Llegado el gobernador a la boca del callejón, halló la gente bien apercibida para su defensa. Los castellanos pelearon bravamente porque, como el callejón era angosto, no podían pelear más de los dos delanteros. Con este trabajo a puro golpe de espada, recibiendo muchos flechazos, ganaron la primera palizada y la segunda. Mas como fuese menester cortar las maromas de mimbres y otras sogas con que los indios tenían atados los maderos atravesados, mientras las cortaban, recibían mucho daño de los enemigos. Empero, con todas estas dificultades ganaron el tercer palenque y los demás hasta el último, aunque los indios pelearon tan obstinadamente que por la mucha resistencia que hacían, ganaban los españoles el callejón palmo a palmo hasta que llegaron donde estaba el curaca en lo desmontado.
Allí fue grande la batalla porque los indios, viendo a su señor en peligro de ser muerto o preso, peleaban como desesperados y se metían por las espadas y lanzas de los españoles para los herir o matar cuando de otra manera no podían. Los cristianos, por otra parte, viendo tan cerca la presa que deseaban, por no perder lo trabajado, hacían peleando todo lo posible porque el cacique no se les fuese. En esta porfía y combate estuvieron mucho espacio indios y españoles, mostrando los unos y los otros la fortaleza de sus ánimos, aunque los indios, por falta de las armas defensivas, llevaban lo peor. El gobernador, que deseaba ver al cacique en su poder, sintiéndole tan cerca, peleaba por su persona como muy valiente soldado que era y, como buen capitán, animaba a los suyos nombrándolos a voces por sus nombres. Con lo cual los españoles hicieron grandísimo ímpetu e hirieron a los enemigos con tanta ferocidad y crueldad que casi los mataron todos.
Los indios, habiendo hecho para gente desnuda más de lo que habían podido, esos pocos que quedaron, porque los españoles a vueltas de ellos no matasen al cacique, viendo que ya no podían defenderle, y también porque el mismo curaca a grandes voces se lo mandaba, soltaron las armas y se rindieron y, puestos de rodillas ante el gobernador, le suplicaron todos a una perdonase a su señor Capasi y a ellos mandase matar. El general recibió a los indios piadosamente y les dijo que a su señor y a todos ellos perdonaba la inobediencia pasada, con que adelante fuesen buenos amigos.

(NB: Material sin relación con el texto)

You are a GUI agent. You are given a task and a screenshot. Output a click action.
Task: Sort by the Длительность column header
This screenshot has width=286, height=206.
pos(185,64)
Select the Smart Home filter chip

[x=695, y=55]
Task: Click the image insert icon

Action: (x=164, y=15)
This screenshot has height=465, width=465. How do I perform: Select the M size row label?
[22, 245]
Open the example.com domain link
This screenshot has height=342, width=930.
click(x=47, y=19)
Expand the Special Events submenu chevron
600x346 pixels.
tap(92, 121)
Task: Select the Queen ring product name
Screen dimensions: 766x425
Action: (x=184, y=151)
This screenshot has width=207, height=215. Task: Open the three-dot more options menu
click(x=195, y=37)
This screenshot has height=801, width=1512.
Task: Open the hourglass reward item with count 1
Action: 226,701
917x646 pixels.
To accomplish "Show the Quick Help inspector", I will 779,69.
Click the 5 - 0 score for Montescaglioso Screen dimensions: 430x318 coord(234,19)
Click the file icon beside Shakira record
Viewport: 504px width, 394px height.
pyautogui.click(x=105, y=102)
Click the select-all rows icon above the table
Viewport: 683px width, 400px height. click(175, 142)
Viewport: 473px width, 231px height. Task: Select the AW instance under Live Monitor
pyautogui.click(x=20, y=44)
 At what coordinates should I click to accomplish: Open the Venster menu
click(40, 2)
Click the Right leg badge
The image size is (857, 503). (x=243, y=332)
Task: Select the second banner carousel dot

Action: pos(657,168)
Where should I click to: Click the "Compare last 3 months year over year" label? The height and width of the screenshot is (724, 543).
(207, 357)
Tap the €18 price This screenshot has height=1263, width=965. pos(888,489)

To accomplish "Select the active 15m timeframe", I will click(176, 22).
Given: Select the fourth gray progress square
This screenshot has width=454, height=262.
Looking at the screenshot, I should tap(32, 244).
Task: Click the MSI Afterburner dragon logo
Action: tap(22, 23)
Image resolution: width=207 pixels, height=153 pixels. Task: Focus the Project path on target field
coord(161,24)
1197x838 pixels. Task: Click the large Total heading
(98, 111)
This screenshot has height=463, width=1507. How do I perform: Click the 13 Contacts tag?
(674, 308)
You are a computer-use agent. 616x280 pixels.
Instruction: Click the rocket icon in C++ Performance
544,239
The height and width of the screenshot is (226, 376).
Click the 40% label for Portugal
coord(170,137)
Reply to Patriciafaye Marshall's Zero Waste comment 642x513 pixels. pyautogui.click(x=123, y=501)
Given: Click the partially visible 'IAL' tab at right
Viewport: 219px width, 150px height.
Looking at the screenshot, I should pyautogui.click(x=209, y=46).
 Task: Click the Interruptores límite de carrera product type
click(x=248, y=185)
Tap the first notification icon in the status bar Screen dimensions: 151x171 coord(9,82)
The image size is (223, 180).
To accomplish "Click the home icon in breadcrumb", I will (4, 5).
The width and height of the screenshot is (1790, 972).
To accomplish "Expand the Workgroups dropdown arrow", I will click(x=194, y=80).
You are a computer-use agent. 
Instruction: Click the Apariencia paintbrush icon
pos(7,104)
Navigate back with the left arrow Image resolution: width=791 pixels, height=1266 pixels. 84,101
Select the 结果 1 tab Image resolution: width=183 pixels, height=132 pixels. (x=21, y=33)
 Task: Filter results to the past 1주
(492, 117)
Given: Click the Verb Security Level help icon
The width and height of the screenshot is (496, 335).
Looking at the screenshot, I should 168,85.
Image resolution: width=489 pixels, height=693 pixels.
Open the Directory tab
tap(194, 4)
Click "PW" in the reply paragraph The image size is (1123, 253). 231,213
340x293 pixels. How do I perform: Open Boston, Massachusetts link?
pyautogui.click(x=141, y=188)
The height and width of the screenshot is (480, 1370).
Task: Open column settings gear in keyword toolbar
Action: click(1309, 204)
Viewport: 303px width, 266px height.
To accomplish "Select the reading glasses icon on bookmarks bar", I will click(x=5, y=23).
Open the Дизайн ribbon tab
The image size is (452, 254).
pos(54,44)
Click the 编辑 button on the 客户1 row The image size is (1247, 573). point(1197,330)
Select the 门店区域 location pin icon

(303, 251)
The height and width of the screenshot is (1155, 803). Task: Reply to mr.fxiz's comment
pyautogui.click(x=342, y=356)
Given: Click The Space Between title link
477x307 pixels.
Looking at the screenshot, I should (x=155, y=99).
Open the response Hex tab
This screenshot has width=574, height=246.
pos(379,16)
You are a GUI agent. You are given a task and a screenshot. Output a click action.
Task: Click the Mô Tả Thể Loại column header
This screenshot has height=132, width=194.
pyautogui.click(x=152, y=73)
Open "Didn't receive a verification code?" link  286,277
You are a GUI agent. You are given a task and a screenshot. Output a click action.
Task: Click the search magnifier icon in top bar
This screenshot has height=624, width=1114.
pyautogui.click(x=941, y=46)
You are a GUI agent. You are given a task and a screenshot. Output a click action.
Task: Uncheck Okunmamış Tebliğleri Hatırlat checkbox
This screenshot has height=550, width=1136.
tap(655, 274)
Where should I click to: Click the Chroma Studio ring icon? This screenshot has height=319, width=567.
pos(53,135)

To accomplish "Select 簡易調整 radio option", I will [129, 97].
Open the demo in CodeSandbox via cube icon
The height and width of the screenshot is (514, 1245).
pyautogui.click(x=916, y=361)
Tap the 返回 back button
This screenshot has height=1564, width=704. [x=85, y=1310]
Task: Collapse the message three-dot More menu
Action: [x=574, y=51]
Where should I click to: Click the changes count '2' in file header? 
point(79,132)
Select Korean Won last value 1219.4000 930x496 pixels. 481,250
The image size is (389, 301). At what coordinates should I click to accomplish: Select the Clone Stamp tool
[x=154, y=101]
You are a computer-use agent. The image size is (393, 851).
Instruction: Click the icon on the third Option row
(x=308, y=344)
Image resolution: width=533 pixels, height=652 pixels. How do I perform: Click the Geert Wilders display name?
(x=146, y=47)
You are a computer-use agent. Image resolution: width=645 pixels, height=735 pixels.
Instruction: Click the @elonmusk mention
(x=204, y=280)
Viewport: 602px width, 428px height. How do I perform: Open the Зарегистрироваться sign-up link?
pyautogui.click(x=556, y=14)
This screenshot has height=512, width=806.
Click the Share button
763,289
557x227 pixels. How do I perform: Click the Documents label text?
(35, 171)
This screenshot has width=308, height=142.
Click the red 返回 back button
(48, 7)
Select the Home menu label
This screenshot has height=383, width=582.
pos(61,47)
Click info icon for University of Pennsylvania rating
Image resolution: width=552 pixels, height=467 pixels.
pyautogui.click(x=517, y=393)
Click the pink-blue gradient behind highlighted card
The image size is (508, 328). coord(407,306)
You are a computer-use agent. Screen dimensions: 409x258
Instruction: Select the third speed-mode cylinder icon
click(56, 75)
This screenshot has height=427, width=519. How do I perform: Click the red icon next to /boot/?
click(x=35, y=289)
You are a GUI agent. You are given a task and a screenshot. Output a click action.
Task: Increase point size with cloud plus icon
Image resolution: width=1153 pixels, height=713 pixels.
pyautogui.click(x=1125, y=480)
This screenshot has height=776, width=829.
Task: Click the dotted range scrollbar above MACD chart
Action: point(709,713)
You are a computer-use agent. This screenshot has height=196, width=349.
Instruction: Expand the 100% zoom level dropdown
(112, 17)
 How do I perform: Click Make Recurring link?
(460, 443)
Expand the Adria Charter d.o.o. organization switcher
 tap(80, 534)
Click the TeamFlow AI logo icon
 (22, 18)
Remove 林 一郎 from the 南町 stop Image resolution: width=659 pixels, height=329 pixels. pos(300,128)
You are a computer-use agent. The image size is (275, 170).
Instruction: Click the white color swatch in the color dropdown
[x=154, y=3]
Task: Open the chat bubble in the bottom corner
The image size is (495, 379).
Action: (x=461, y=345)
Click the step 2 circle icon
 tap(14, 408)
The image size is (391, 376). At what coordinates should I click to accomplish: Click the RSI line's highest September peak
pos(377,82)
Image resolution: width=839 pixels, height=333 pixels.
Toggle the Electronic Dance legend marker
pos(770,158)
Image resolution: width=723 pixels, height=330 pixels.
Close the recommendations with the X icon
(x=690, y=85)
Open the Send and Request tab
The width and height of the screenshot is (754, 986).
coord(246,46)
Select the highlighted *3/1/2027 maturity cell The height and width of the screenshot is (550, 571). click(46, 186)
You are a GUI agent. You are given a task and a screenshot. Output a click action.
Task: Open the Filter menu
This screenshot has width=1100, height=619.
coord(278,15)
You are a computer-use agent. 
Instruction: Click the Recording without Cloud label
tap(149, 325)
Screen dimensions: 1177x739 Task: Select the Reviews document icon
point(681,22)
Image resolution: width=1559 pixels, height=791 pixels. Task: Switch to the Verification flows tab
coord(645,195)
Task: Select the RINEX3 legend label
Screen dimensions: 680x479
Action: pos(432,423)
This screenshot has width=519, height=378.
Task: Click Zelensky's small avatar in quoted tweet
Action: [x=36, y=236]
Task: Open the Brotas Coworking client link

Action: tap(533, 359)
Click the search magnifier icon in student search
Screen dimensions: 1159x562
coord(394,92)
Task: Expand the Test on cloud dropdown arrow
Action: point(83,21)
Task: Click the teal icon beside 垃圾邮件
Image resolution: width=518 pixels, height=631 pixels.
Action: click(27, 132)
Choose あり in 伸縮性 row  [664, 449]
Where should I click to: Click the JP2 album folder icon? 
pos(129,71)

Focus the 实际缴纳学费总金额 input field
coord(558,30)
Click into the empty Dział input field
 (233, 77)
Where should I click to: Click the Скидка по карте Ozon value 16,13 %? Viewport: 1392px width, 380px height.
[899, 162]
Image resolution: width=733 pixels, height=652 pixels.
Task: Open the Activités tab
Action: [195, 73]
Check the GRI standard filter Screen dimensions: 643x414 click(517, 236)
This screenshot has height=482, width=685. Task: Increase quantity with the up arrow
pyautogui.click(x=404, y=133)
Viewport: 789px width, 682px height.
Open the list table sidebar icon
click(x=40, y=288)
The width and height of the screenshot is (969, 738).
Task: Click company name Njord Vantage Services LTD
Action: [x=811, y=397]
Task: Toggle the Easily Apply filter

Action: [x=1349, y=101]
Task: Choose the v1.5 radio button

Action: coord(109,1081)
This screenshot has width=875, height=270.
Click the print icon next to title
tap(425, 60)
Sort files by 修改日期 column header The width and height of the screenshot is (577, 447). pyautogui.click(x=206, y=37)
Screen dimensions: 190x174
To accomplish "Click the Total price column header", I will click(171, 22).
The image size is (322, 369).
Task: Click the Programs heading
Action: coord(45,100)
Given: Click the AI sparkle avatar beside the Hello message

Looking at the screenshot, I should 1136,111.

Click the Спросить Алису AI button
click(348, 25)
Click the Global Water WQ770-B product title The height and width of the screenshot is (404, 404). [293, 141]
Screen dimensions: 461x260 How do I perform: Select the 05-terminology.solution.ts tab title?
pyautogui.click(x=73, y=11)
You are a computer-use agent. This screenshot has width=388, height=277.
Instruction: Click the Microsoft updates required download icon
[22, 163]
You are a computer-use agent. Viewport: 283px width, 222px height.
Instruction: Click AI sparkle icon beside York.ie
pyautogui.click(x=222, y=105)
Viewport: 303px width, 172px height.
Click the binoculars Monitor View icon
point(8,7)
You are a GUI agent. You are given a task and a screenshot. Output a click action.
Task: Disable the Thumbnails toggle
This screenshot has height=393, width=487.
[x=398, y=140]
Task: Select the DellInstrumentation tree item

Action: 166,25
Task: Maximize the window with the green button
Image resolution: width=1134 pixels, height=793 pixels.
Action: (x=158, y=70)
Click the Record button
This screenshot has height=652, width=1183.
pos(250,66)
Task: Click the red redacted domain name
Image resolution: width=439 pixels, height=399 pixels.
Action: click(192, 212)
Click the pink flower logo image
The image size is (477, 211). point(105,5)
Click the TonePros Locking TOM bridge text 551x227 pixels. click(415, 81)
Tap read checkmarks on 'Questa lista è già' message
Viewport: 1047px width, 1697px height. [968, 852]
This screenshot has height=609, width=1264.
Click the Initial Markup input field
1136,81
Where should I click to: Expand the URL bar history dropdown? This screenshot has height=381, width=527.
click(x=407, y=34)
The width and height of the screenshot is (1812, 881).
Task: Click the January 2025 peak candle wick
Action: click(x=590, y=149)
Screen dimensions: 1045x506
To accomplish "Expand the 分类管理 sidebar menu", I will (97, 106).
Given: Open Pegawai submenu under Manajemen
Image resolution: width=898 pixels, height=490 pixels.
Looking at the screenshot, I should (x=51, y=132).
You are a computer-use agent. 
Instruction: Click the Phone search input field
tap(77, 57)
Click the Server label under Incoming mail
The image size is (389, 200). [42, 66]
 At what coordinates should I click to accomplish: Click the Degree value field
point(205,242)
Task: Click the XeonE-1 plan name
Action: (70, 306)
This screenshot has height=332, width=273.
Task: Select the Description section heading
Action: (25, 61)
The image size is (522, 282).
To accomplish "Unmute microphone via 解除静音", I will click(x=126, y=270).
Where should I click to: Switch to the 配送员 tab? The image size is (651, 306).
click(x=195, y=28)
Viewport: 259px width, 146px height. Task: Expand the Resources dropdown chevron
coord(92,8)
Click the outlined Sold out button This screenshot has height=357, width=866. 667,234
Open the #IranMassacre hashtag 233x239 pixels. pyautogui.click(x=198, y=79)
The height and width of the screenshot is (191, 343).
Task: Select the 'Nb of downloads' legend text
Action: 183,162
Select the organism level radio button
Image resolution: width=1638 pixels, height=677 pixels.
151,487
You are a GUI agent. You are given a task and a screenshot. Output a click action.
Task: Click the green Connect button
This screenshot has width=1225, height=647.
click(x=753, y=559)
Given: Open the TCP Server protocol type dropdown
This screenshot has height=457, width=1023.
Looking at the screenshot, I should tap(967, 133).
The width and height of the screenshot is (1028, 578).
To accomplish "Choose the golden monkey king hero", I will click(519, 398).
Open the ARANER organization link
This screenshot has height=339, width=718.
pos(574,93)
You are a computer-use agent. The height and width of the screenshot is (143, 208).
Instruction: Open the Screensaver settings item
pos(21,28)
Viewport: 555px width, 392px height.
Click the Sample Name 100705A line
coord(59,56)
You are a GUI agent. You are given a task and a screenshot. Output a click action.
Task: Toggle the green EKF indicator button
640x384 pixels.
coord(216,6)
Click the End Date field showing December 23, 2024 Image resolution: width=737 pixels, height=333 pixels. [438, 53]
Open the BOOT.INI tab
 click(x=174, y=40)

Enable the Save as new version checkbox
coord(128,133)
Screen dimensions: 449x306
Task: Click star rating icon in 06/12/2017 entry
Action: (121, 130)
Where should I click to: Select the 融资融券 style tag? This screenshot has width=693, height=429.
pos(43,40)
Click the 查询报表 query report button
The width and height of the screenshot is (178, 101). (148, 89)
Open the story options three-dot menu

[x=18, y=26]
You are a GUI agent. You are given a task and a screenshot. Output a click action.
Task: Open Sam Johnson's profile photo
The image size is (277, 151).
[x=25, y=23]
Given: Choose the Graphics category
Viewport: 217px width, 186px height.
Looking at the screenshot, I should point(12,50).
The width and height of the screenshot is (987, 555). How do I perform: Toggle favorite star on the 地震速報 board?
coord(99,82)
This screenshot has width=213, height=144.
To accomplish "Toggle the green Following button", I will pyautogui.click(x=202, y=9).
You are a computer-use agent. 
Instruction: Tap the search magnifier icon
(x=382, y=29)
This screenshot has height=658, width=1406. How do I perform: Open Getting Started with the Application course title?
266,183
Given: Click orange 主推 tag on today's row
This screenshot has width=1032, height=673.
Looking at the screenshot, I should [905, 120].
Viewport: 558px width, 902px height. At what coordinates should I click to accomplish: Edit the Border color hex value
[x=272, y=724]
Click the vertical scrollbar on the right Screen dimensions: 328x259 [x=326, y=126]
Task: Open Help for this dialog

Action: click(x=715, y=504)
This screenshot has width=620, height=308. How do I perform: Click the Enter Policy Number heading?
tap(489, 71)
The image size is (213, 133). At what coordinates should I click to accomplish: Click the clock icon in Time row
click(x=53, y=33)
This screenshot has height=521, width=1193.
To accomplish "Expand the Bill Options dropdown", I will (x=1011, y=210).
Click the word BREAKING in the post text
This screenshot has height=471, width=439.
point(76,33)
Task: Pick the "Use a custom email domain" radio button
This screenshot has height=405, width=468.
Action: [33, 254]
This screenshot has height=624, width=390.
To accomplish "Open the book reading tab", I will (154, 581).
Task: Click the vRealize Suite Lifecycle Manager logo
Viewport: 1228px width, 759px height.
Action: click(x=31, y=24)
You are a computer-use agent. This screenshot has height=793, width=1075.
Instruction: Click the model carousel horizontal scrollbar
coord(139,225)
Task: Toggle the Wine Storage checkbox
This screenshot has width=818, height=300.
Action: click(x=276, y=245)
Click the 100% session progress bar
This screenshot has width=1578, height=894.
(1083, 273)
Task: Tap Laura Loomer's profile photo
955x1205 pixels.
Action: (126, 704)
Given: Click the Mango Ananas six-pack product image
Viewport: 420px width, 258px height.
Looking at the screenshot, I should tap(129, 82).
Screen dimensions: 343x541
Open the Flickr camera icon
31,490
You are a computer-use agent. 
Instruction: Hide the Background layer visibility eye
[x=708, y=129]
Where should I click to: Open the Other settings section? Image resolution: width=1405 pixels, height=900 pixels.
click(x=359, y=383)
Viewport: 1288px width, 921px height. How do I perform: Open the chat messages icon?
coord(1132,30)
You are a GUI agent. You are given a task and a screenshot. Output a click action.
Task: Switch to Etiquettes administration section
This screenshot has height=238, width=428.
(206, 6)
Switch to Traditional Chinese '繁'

El cacique vino en brazos de sus indios porque no podía andar por sus pies. Llegó a besar las manos al gobernador, el cual lo recibió con mucha afabilidad, muy contento de verlo en su poder. Era Capasi hombre grosísimo de cuerpo, tanto que, por la demasiada gordura y por los achaques e impedimentos que ella suele causar, estaba de tal manera impedido que no podía dar solo un paso ni tenerse en pie. Sus indios lo traían en andas doquiera que hubiese de ir, y lo poco que andaba por su casa era a gatas. Y ésta fue la causa de no haberse alejado Capasi más de lo que se apartó del alojamiento de los españoles, entendiendo que bastaba la distancia del sitio y la fortaleza de él, con la maleza del camino, para que le aseguraran de ellos, mas hallose engañado de sus confianzas.